Je m’étais à l’époque montré assez sensible à cette parole, malgré l’absence de quelques nuances nécessaires. Comme je le suis aujourd’hui devant certains arguments d’Annick Lefebvre, même s’il me semble qu’elle s’attaque aux mauvaises cibles.
Alors que le féminisme vit un moment particulièrement fertile au Québec en démultipliant les voix et en suivant les mouvements mondiaux de féminisme de troisième et quatrième vague, le théâtre québécois vit aussi un renouveau de théâtre féminin et féministe, peut-être aussi important que la vague des années 80 même s’il n’en est qu’à ses balbutiements. Assez en tout cas pour que la revue Jeu (encore elle) y ait consacré tout un dossier récemment. Il est vrai que GO, qui demeure attaché à une certaine parole féminine, n’a pas particulièrement suivi le train de ce nouveau féminisme très contemporain, morcelé en plusieurs tendances (féminisme queer, post-colonialiste, intersectionnel et j’en passe). Pour voir les incarnations scéniques de cette nouvelle parole féministe, il a fallu aller notamment à La Chapelle voir les spectacles de Marie-Pier Labrecque et Mylène Mackay (Elles XXX et Je te vois me regarder). C’est au Centre du Théâtre d’Aujourd’hui qu’on a entendu les mots d’Annick Lefebvre elle-même, ou qu’a pris naissance un spectacle inégal de Markita Boies et Lise Roy, des féministes dans la soixantaine celles-là, mais qui tentaient de renouveler leur propre parole féministe. D’autres voix (projets hybris ou Théâtre Acharnée) se font entendre sur d’autres petites scènes, notamment à l’Espace Libre et aux Écuries. Bref, le renouveau féministe au théâtre n’a pas lieu à l’Espace GO, qui se réclame de ce mandat.
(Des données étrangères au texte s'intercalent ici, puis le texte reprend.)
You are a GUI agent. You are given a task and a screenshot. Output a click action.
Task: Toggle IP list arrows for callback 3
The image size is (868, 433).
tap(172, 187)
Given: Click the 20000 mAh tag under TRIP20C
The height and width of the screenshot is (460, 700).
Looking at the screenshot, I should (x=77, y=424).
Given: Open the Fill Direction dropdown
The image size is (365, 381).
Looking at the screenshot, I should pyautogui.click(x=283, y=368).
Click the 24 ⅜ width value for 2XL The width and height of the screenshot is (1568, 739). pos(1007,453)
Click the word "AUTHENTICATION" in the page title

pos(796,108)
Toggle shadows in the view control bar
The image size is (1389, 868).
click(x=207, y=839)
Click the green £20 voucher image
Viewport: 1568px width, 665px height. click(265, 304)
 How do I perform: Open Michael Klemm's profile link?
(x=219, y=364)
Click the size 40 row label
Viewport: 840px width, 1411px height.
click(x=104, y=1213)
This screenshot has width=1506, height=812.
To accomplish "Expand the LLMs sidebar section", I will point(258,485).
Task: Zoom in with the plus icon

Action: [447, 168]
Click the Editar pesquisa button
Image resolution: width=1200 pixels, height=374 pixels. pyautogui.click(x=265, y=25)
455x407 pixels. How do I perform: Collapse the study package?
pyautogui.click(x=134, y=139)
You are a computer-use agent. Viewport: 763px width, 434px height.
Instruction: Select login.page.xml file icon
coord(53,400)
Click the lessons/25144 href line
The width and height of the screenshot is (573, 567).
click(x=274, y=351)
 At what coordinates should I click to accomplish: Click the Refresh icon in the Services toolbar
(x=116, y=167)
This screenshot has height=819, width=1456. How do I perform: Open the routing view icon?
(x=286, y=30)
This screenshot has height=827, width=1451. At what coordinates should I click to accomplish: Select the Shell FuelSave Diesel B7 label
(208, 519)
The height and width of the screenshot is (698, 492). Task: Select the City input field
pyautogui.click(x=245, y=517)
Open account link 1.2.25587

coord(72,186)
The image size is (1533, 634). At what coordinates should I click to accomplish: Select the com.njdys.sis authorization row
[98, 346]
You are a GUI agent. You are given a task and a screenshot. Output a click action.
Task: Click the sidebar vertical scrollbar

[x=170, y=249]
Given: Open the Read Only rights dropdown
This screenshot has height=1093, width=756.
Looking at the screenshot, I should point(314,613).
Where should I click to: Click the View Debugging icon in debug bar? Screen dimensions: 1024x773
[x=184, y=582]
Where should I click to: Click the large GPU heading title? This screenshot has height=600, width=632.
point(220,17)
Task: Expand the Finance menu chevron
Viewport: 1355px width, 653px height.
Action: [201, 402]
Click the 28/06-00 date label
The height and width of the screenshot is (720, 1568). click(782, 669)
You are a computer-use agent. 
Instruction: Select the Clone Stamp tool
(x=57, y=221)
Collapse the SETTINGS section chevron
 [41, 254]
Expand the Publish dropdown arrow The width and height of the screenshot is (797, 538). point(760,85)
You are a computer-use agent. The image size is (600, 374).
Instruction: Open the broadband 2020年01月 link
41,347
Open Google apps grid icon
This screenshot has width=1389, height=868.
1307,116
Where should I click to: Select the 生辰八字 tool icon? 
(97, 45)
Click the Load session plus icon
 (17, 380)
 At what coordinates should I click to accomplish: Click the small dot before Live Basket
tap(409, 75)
Lefebvre cite aussi des auteures féminines dont la parole est forte, même si elle n’est pas étiquettée féministe, et qu’elle ne voit pas non plus s’exprimer sur la scène de GO (Rebecca Deraspe ou Sarah Berthiaume, par exemple). Mais entre cette critique, légitime, et celle voulant que Noiseux ne favorise qu’un « théâtre chic-pop-et-de-bon-goût » et « un théâtre bourgeois-mais-funky-pour-sauver-les-apparences », il y a une grossière exagération.
La vérité est que l’Espace GO, qui demeure à l’affût des écritures contemporaines et qui ne prend jamais son public pour des cons, est encore l’un des théâtres institutionnels les plus pertinents ici-bas et que, non, le théâtre qu’on y fait n’est pas simplement bourgeois-pop. Allumée par les écritures contemporaines européennes, notamment celles de Dea Loher ou de Rebecca Kricheldorf, Ginette Noiseux contribue à alerter le public montréalais à la puissance de leurs paroles et à leurs réinventions formelles. La forme théâtrale n’est pas figée à l’Espace GO et on continue à y voir et entendre des dramaturgies exigeantes. L’écriture raffinée et subtile d’Evelyne de la Chenelière en fait partie. Les projets récents de Sophie Cadieux et Guillaume Corbeil non plus, ne peuvent pas être étiquettés ainsi.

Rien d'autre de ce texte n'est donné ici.